NAZZARENO CARUSI
Dalla cattedra al conservatorio Tartini al palcoscenico televisivo di ”Zelig”. È l’inabituale percorso compiuto dal pianista Nazzareno Carusi, abruzzese di Celano (provincia dell’Aquila), dal ’97 titolare della cattedra di musica da camera al conservatorio triestino. Dal quale manca però da due anni, essendo in aspettativa proprio per vivere appieno questa esperienza di musicista classico nel mondo dello spettacolo leggero.
«Tutto è cominciato - spiega Carusi, classe ’68 - da un incontro casuale con Mauro Crippa, direttore generale dell’informazione Mediaset. Era molto interessato al discorso della divulgazione musicale e abbiamo pensato di fare qualcosa assieme. Prima sono stato ospite di Claudio Bisio a ”Zelig”: una gag con il conduttore che è sfociata nella mia esecuzione al pianoforte di una sonata di Scarlatti. Poi mi è stata affidata la sigla finale di ”Lucignolo”: ho scelto il ”Chiaro di luna” di Beethoven. Poi, assieme a Claudio Brachino di Videonews, abbiamo ideato delle ”pillole” di musica classica da inserire nel programma ”Mattino 5”, su Canale 5. Abbiamo cominciato l’anno scorso e la collaborazione continua».

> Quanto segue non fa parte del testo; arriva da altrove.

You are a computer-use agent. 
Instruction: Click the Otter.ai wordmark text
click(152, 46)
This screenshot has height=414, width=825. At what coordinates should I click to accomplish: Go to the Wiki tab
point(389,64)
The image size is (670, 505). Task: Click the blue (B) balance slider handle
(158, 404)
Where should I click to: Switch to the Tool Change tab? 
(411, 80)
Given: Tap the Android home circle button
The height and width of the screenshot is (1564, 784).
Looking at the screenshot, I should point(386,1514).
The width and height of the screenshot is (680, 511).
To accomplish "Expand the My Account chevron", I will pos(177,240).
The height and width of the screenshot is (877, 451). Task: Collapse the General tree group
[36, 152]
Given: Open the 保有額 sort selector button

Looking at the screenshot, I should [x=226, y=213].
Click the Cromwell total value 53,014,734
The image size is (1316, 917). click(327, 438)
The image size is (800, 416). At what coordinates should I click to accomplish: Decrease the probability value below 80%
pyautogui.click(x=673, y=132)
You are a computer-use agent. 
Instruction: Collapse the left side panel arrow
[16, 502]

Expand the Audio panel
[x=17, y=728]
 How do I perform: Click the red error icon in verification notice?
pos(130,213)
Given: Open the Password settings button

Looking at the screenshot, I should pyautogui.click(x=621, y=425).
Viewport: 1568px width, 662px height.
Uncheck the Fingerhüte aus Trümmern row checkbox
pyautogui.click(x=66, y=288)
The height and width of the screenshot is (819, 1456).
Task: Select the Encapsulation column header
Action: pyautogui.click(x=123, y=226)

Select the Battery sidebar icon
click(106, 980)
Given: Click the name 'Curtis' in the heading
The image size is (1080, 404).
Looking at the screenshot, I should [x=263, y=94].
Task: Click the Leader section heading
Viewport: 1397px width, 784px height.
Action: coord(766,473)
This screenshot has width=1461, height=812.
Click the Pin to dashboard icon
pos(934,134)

Sì, perché nel frattempo Nazzareno Carusi ha firmato un contratto artistico di esclusiva con le reti Mediaset. Pare sia la prima volta che una tivù commerciale metta sotto contratto un pianista di musica classica. E Fedele Confalonieri in persona (pianista lui stesso), nel libretto del cofanetto ”Nazzareno Carusi Live”, recentemente pubblicato dalla Emi, lo definisce «un pianista singolare, lontano da ogni strada tracciata, di idee e forza comunicativa enormi».
«Il cofanetto - spiega l’artista - comprende tre cd registrati dal vivo. Il primo a Chicago, piano solo, dedicato a Scarlatti. Il secondo alla Scala di Milano, musica da camera, Mozart e Schumann. Il terzo a Buenos Aires, dedicato ai ”Quadri a un’esposizione” di Mussorgskij. Ricordo che dopo quel concerto mi fecero particolare piacere i complimenti di uno spettatore, che di quell’opera conosceva solo la versione pop di Emerson Lake and Palmer...».
E della contaminazione fra generi cosa pensa? «Se è accostamento, magari fatto da grandi artisti, va bene. Se diventa perdita di identità, no».
Pavarotti e Bocelli? «Utili per accendere i riflettori sulla musica classica, in passato troppo arroccata su una torre d’avorio. Io sono soddisfatto perché sto contribuendo a portare la classica al grande pubblico, nel contenitore televisivo per eccellenza. Si tratta di un’opera di divulgazione senza approfondimento».
Giovanni Allevi? «Tanti ragazzi si sono avvicinati al pianoforte grazie a lui, dunque va bene. Non è uno scandalo che uno componga e suoni la sua musica e abbia anche successo. Se poi è il nuovo Mozart, beh, questo lasciamolo giudicare alla storia...».
Tornerà al Tartini? «Certo, il rapporto con i ragazzi mi manca. E poi il conservatorio triestino è sempre stato all’avanguardia. Questa che sto vivendo è una parentesi per conoscere un altro mondo».